### Document section
•••••

Ten Days After: Introduction

We’re having a festival of retrospectives of What Happened on September 11.” I want to do something a little different — review the first few days after September 11. In particular, I want to look at the period that began with the collapse of the second WTC tower on September 11 to September 21, when the nation’s pundits were lauding the President for his leadership and resolve and speech making.

When I reviewed news stories of September 11 and the ten days after I was surprised to find copious foreshadowing of the mess Bush would make. It was all there, from delayed reactions to Iraq to bullying and bluster, and all in the public record. Yet few of us noticed at the time. President Bush’s performance after September 11 is remembered — by the general public and MSM, anyway — as strong and purposeful, yet hindsight reveals many of the same traits that caused him to bleep New Orleans. Bennet Kelley wrote recently,

With this anniversary coming on the heels of the first anniversary of Hurricane Katrina, it is striking how President Bush’s response to the horror and barbarity of Sept. 11 parallels his response to the devastation of Hurricane Katrina — both of which are defined by Bush’s three rules of crisis management. The first rule is to disclaim any responsibility for the calamity by claiming that no one had anticipated or imagined planes being used as missiles or levees breaching despite abundant evidence to the contrary and then opposing any independent inquiry of the catastrophe that would expose that claim.

•••••

### Stated goal
Quote the passage from the introduction on the ten days after September 11, starting with "Ten Days After: Introduction" and going on through "and speech making.".

### Dataset entries

•••••

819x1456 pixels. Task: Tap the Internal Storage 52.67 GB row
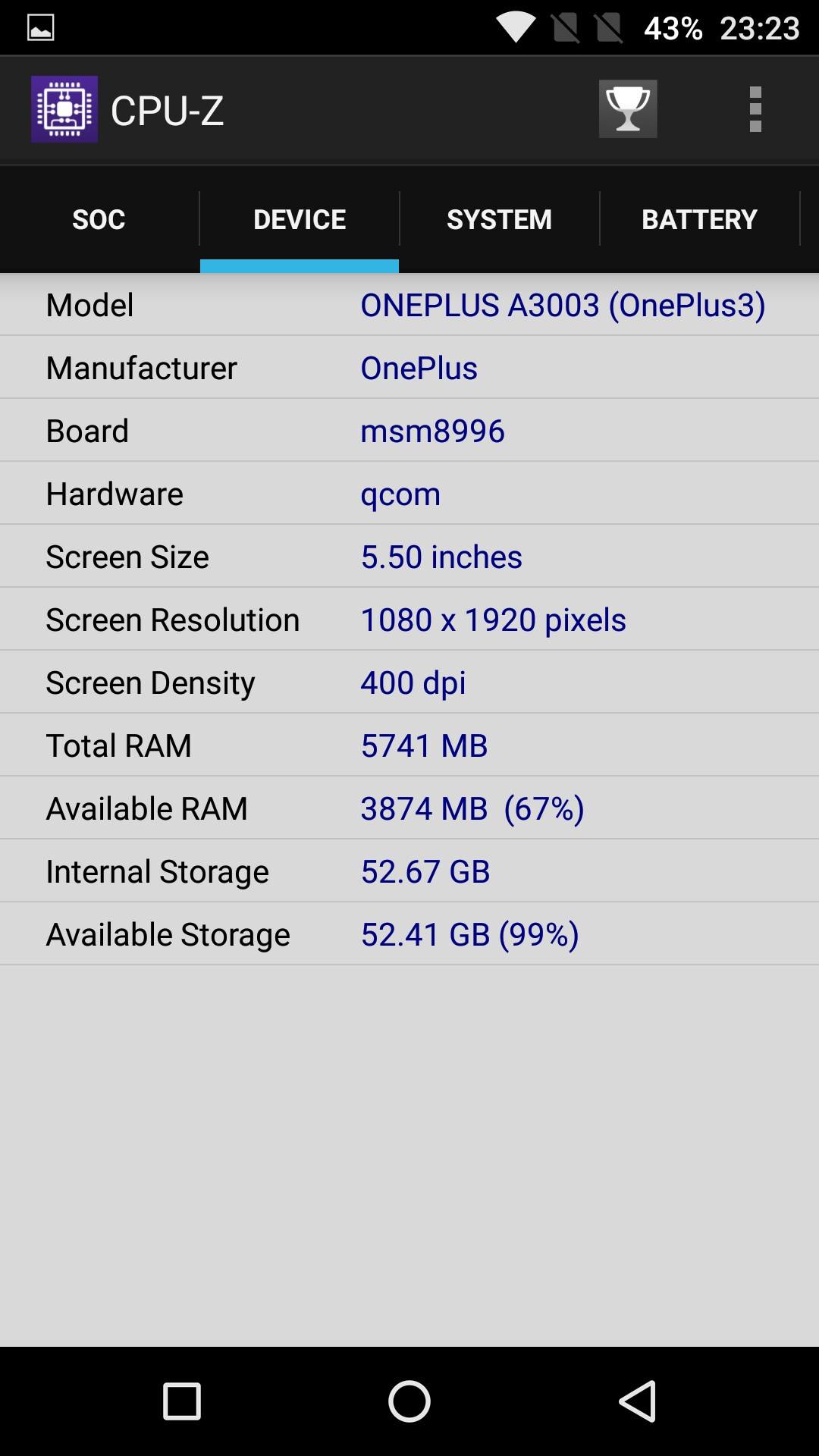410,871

•••••

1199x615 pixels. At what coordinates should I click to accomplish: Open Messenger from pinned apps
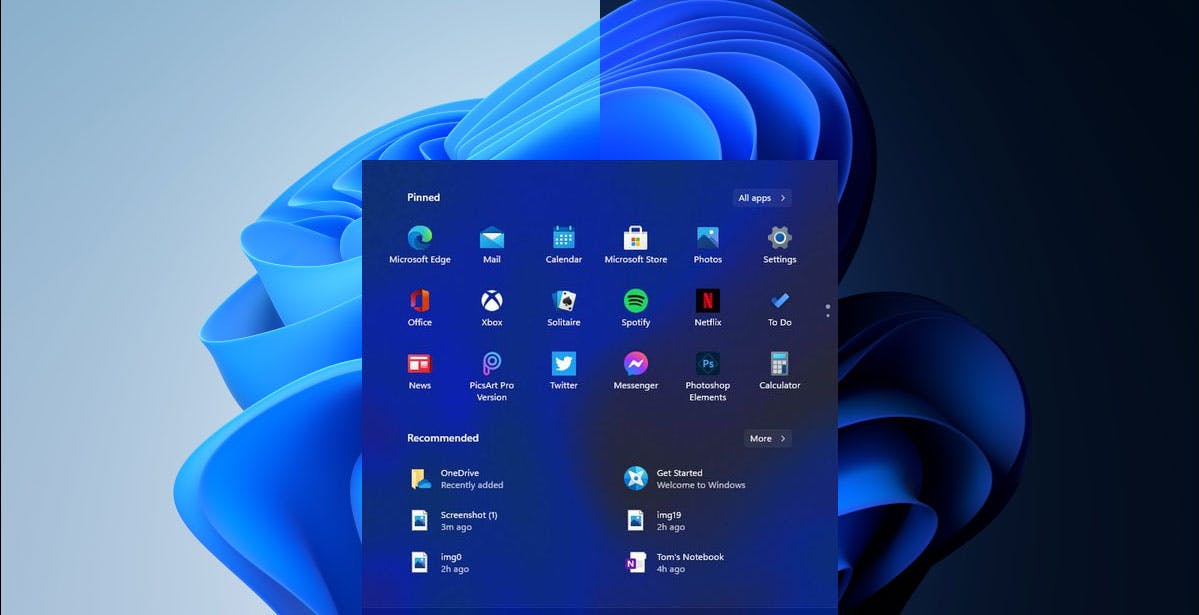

•••••

### Finished task
Ten Days After: Introduction

We’re having a festival of retrospectives of What Happened on September 11.” I want to do something a little different — review the first few days after September 11. In particular, I want to look at the period that began with the collapse of the second WTC tower on September 11 to September 21, when the nation’s pundits were lauding the President for his leadership and resolve and speech making.